Die Tatsache, dass unsere Liebe die verstorbenen Verwandten und Freunde auch im Jenseits noch erreichen kann, und dass wir durch Gebet und gute Werke, durch Ablässe und besonders durch das heilige Messopfer ihre Leiden mildern und ihre Leidenszeit abkürzen können, ist überaus tröstlich und ermutigend.

 

Während die armen Seelen noch von den reinigenden Flammen festgehalten werden, hören sie schon die Stimmen der Engel und Heiligen, die sie nach ihrer wahren Heimat rufen, aber allein können sie ihre Ketten nicht abwerfen, denn die Zeit ist vorbei, da sie selbst Verdienste um das Himmelreich sammeln konnten.

 

Erhören wir also nicht nur das Flehen unserer Verwandten und Freunde, sondern auch das Rufen all der unzähligen gefallenen Kämpfer in der leidenden Kirche, die noch das zerfetzte Gewand der zeitlichen Sündenstrafen tragen.
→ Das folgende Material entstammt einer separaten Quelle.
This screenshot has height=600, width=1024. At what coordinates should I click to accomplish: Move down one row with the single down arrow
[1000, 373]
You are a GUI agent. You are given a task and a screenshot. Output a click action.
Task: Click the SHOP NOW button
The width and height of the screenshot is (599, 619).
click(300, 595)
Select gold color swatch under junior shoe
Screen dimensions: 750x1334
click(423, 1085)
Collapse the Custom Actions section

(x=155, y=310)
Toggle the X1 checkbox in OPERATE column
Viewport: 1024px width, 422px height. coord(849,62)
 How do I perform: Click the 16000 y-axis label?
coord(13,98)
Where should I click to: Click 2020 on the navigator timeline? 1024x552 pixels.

In ihrem heißen Wunsch, die königlichen Gewänder zu empfangen, die sie zum Eintritt in den himmlischen Königspalast berechtigen, rufen sie uns zu: „Erbarmet euch meiner, erbarmet euch meiner, wenigstens ihr, meine Freunde, denn die Hand des Herrn hat mich getroffen“ (vgl. Ijob 19,21).